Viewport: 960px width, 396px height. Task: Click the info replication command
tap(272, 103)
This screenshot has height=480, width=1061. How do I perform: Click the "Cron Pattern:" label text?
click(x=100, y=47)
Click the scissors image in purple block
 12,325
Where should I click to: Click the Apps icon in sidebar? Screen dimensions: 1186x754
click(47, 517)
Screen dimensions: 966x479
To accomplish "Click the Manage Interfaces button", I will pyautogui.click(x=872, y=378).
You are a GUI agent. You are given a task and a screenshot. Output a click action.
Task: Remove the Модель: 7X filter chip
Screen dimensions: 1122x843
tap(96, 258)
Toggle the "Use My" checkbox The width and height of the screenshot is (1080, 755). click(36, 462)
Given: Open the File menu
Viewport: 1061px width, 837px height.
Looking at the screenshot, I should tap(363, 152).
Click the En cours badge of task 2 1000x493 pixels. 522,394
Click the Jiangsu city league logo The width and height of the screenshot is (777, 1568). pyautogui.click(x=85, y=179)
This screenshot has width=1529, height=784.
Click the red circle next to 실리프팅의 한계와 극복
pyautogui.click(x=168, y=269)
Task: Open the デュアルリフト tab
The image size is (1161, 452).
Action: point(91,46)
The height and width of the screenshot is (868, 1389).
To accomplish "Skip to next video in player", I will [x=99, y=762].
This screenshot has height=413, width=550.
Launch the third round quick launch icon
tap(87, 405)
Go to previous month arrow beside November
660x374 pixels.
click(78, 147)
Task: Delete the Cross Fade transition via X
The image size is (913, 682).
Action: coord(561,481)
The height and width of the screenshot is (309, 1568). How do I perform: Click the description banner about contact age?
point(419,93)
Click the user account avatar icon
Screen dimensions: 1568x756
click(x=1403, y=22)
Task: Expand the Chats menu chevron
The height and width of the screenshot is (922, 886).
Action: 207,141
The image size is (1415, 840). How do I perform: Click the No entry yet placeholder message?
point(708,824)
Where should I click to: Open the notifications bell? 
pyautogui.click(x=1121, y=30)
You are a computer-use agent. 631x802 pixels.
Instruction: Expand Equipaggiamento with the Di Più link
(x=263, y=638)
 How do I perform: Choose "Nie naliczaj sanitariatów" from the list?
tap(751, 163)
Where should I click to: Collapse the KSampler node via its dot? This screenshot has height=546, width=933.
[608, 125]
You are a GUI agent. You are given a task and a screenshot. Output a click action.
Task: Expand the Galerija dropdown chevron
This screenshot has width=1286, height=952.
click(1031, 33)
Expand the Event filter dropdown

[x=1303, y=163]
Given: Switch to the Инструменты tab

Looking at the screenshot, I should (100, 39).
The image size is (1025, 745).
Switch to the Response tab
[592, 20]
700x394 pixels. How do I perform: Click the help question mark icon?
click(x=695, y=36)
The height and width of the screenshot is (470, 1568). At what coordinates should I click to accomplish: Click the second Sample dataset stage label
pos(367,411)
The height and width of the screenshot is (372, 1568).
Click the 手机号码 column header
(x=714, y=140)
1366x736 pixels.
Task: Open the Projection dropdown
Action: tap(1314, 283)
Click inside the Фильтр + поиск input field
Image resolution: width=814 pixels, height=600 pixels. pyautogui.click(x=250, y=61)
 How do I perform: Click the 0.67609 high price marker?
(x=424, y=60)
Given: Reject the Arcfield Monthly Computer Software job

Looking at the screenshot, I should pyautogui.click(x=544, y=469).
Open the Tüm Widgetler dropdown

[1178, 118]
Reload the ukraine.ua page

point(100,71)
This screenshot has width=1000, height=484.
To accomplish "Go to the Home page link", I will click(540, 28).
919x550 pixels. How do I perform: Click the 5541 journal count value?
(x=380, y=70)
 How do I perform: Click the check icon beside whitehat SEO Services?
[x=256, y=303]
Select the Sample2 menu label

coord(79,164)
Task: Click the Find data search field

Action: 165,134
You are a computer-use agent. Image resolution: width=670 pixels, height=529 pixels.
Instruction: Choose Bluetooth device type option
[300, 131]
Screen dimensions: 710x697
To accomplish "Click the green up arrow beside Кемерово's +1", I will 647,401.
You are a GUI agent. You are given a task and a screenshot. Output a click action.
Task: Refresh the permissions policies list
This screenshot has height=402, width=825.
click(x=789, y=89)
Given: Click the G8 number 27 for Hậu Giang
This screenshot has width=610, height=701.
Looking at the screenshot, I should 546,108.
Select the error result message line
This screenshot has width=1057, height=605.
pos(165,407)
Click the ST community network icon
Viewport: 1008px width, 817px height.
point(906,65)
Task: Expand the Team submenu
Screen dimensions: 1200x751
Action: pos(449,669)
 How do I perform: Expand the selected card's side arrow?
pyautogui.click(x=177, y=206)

________________________________________

→ About this task
An exact copy of every record is needed; write it out in full.

→ Exercise response
Viewport: 960px width, 396px height. Task: Click the info replication command
tap(272, 103)
This screenshot has height=480, width=1061. How do I perform: Click the "Cron Pattern:" label text?
click(x=100, y=47)
Click the scissors image in purple block
 12,325
Where should I click to: Click the Apps icon in sidebar? Screen dimensions: 1186x754
click(47, 517)
Screen dimensions: 966x479
To accomplish "Click the Manage Interfaces button", I will pyautogui.click(x=872, y=378).
You are a GUI agent. You are given a task and a screenshot. Output a click action.
Task: Remove the Модель: 7X filter chip
Screen dimensions: 1122x843
tap(96, 258)
Toggle the "Use My" checkbox The width and height of the screenshot is (1080, 755). click(36, 462)
Given: Open the File menu
Viewport: 1061px width, 837px height.
Looking at the screenshot, I should tap(363, 152).
Click the En cours badge of task 2 1000x493 pixels. 522,394
Click the Jiangsu city league logo The width and height of the screenshot is (777, 1568). pyautogui.click(x=85, y=179)
This screenshot has width=1529, height=784.
Click the red circle next to 실리프팅의 한계와 극복
pyautogui.click(x=168, y=269)
Task: Open the デュアルリフト tab
The image size is (1161, 452).
Action: point(91,46)
The height and width of the screenshot is (868, 1389).
To accomplish "Skip to next video in player", I will [x=99, y=762].
This screenshot has height=413, width=550.
Launch the third round quick launch icon
tap(87, 405)
Go to previous month arrow beside November
660x374 pixels.
click(78, 147)
Task: Delete the Cross Fade transition via X
The image size is (913, 682).
Action: coord(561,481)
The height and width of the screenshot is (309, 1568). How do I perform: Click the description banner about contact age?
point(419,93)
Click the user account avatar icon
Screen dimensions: 1568x756
click(x=1403, y=22)
Task: Expand the Chats menu chevron
The height and width of the screenshot is (922, 886).
Action: 207,141
The image size is (1415, 840). How do I perform: Click the No entry yet placeholder message?
point(708,824)
Where should I click to: Open the notifications bell? 
pyautogui.click(x=1121, y=30)
You are a computer-use agent. 631x802 pixels.
Instruction: Expand Equipaggiamento with the Di Più link
(x=263, y=638)
 How do I perform: Choose "Nie naliczaj sanitariatów" from the list?
tap(751, 163)
Where should I click to: Collapse the KSampler node via its dot? This screenshot has height=546, width=933.
[608, 125]
You are a GUI agent. You are given a task and a screenshot. Output a click action.
Task: Expand the Galerija dropdown chevron
This screenshot has width=1286, height=952.
click(1031, 33)
Expand the Event filter dropdown

[x=1303, y=163]
Given: Switch to the Инструменты tab

Looking at the screenshot, I should (100, 39).
The image size is (1025, 745).
Switch to the Response tab
[592, 20]
700x394 pixels. How do I perform: Click the help question mark icon?
click(x=695, y=36)
The height and width of the screenshot is (470, 1568). At what coordinates should I click to accomplish: Click the second Sample dataset stage label
pos(367,411)
The height and width of the screenshot is (372, 1568).
Click the 手机号码 column header
(x=714, y=140)
1366x736 pixels.
Task: Open the Projection dropdown
Action: tap(1314, 283)
Click inside the Фильтр + поиск input field
Image resolution: width=814 pixels, height=600 pixels. pyautogui.click(x=250, y=61)
 How do I perform: Click the 0.67609 high price marker?
(x=424, y=60)
Given: Reject the Arcfield Monthly Computer Software job

Looking at the screenshot, I should pyautogui.click(x=544, y=469).
Open the Tüm Widgetler dropdown

[1178, 118]
Reload the ukraine.ua page

point(100,71)
This screenshot has width=1000, height=484.
To accomplish "Go to the Home page link", I will click(540, 28).
919x550 pixels. How do I perform: Click the 5541 journal count value?
(x=380, y=70)
 How do I perform: Click the check icon beside whitehat SEO Services?
[x=256, y=303]
Select the Sample2 menu label

coord(79,164)
Task: Click the Find data search field

Action: 165,134
You are a computer-use agent. Image resolution: width=670 pixels, height=529 pixels.
Instruction: Choose Bluetooth device type option
[300, 131]
Screen dimensions: 710x697
To accomplish "Click the green up arrow beside Кемерово's +1", I will 647,401.
You are a GUI agent. You are given a task and a screenshot. Output a click action.
Task: Refresh the permissions policies list
This screenshot has height=402, width=825.
click(x=789, y=89)
Given: Click the G8 number 27 for Hậu Giang
This screenshot has width=610, height=701.
Looking at the screenshot, I should 546,108.
Select the error result message line
This screenshot has width=1057, height=605.
pos(165,407)
Click the ST community network icon
Viewport: 1008px width, 817px height.
point(906,65)
Task: Expand the Team submenu
Screen dimensions: 1200x751
Action: pos(449,669)
 How do I perform: Expand the selected card's side arrow?
pyautogui.click(x=177, y=206)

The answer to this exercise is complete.